Meaning, yes, 一人 = ひとり is difficult if that’s all you have to go on.
But if you have spent time with the language, the connections in your brain are more elaborate.
Mnemonics help because they also create multiple connections, but really knowing the vocabulary helps more.
It also helps with onyomi readings.
You might have trouble remembering 勉 = べん, unless you know the word 勉強 べんきょう. Then it’s pretty easy. And once you know that, learning new words like 勤勉 and 強化 is easier.
Sometimes.
強 is actually a complicated character

So yeah. Get out there and learn some Japanese.

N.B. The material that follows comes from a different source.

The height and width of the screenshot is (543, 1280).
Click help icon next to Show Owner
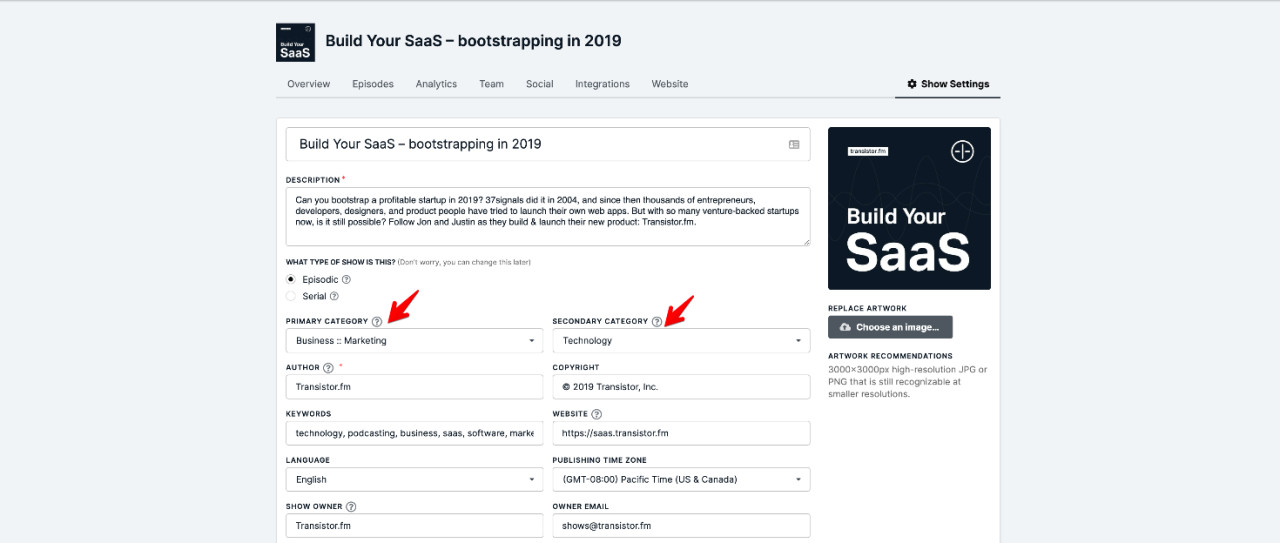(351, 507)
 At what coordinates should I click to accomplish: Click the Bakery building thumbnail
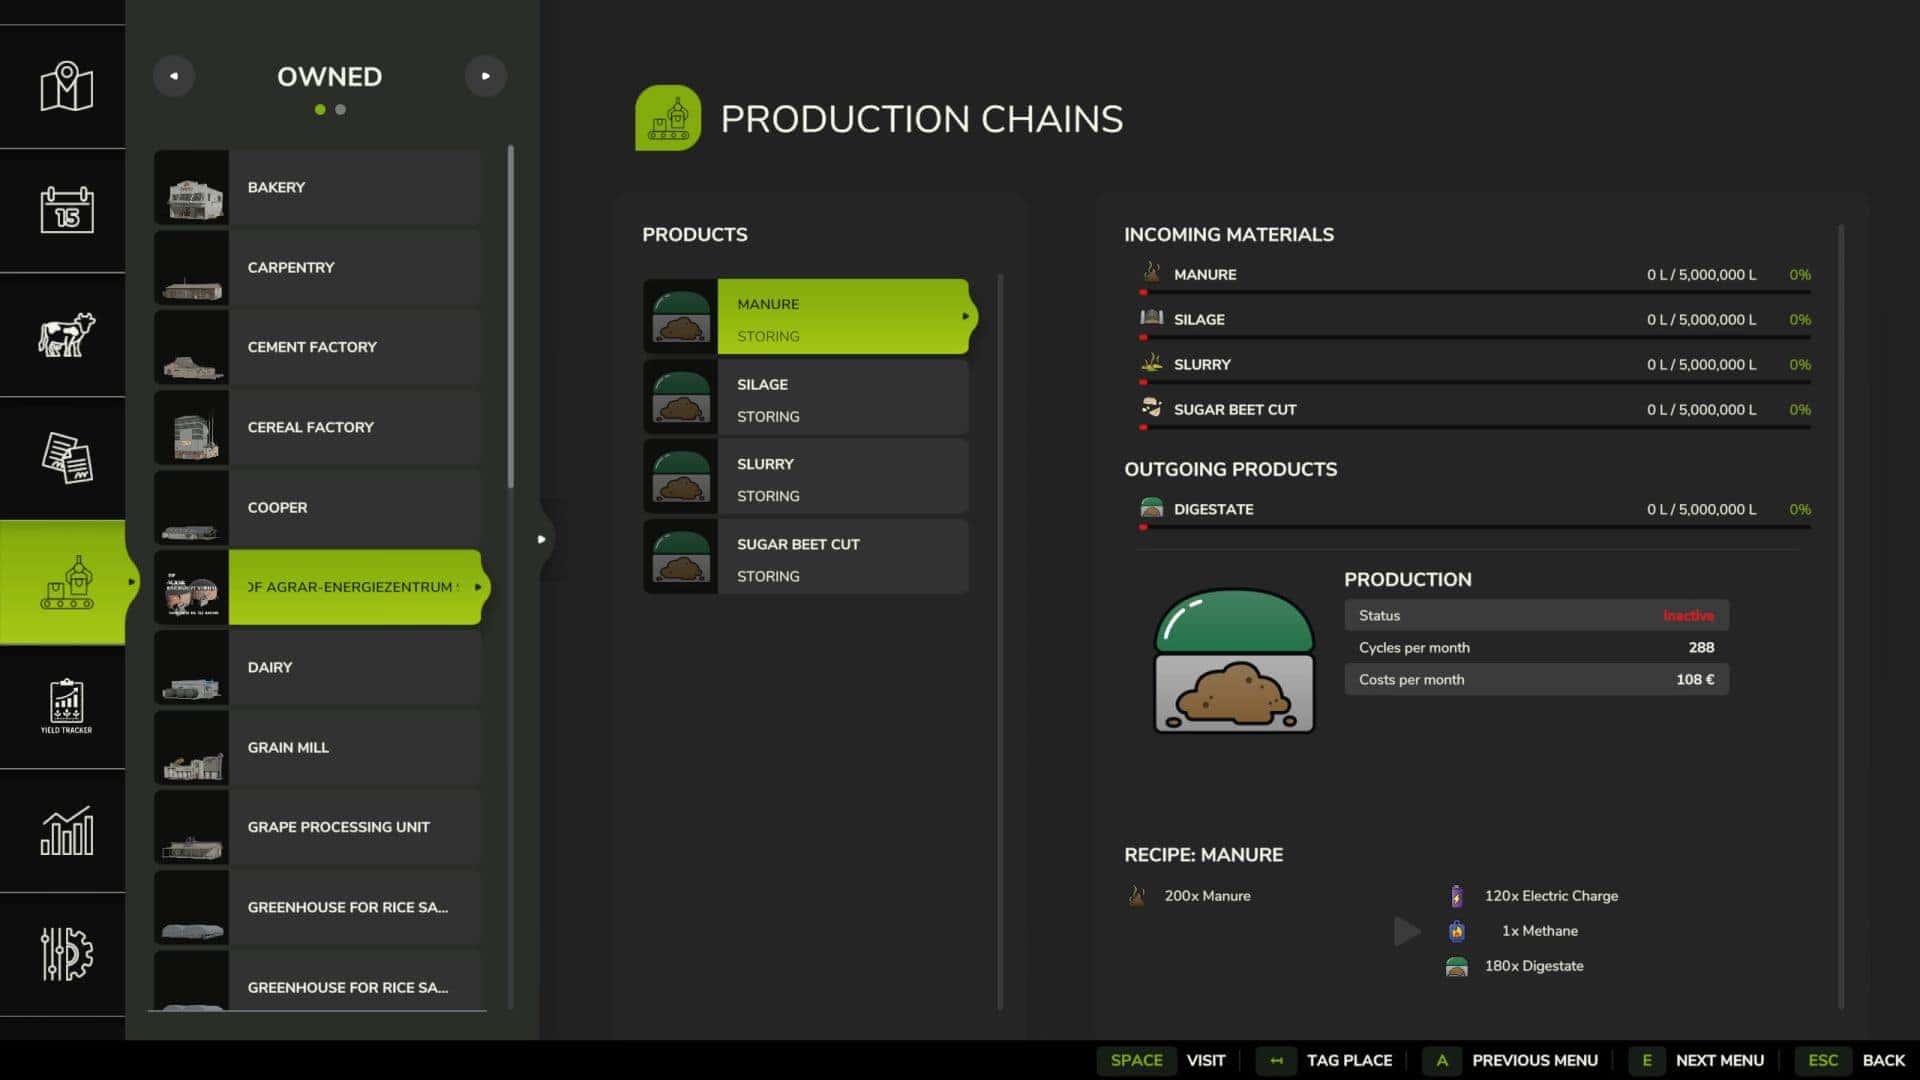coord(192,188)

If you just try to learn the writing system in a vacuum, you’re only making it harder for yourself.

And yeah, about numbers, wanikani isn’t here to teach you those rules, it’s here to teach you the kanji. You need a textbook for the rules.

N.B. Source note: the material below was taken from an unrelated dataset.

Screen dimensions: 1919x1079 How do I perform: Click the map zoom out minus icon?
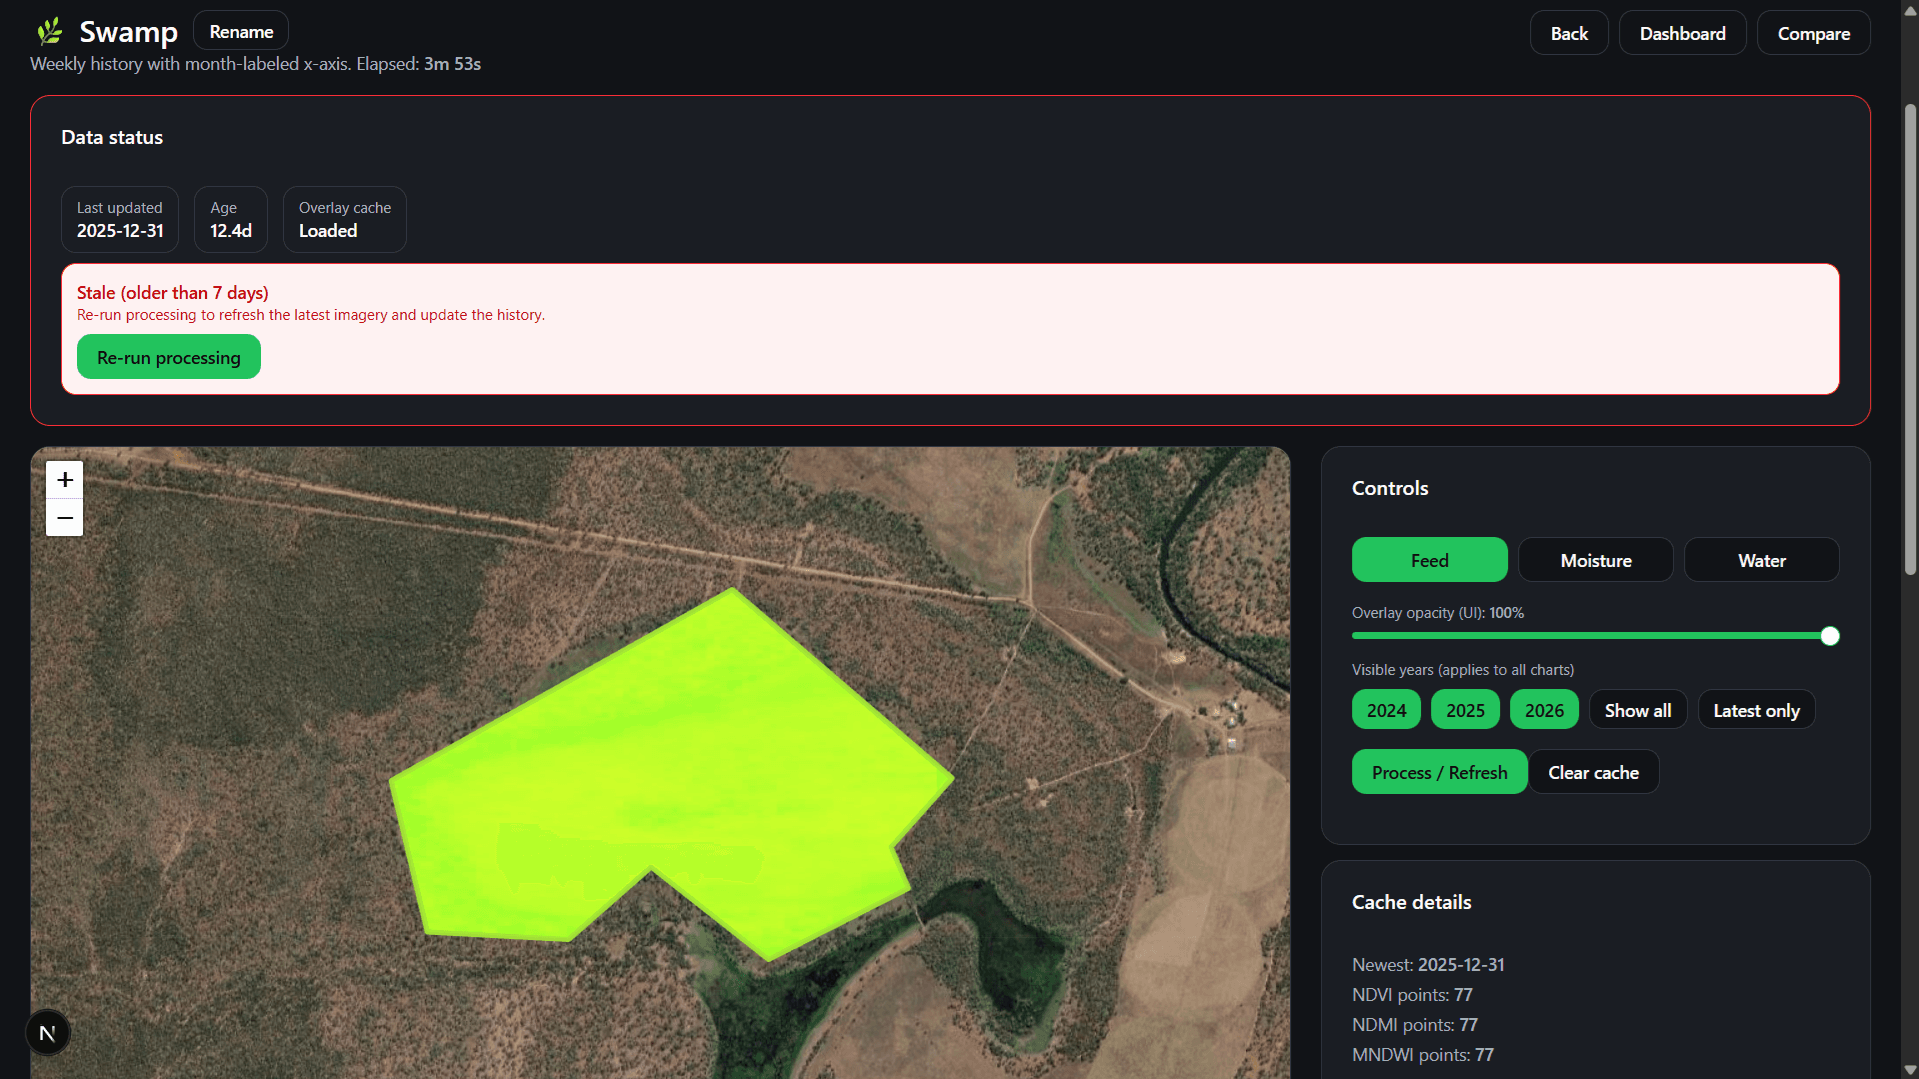coord(65,518)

The short of it, though, is that japanese uses ‘counters’ after numbers. It’s like saying “a piece of popcorn” or “a loaf of bread” but they do it for everything and there a vast number of them. Within that, the numbers basically change in predictable ways, but you need some experience with Japanese for them to be predictable to you. For example, 一千 being いっせん instead of いちせん is completely logical, you just don’t know the logic yet.
The extra complication is that the numbers 1-10 (and 14 and 20), but especially 1 and 2, often use older, Japanese-origin numbers instead of the more common Chinese origin numbers. 1 and 2 are, respectively, ひと and ふた, which will explain some of the vocabulary you already know. The other numbers are mostly used with the counter つ and with days.
But yeah. You’ll want a textbook for this.

Side-note, you really haven’t run into many homonyms yet at level 2. You probably mean that a lot of the on readings are the same, but those are not homonyms in any meaningful way because they’re not words.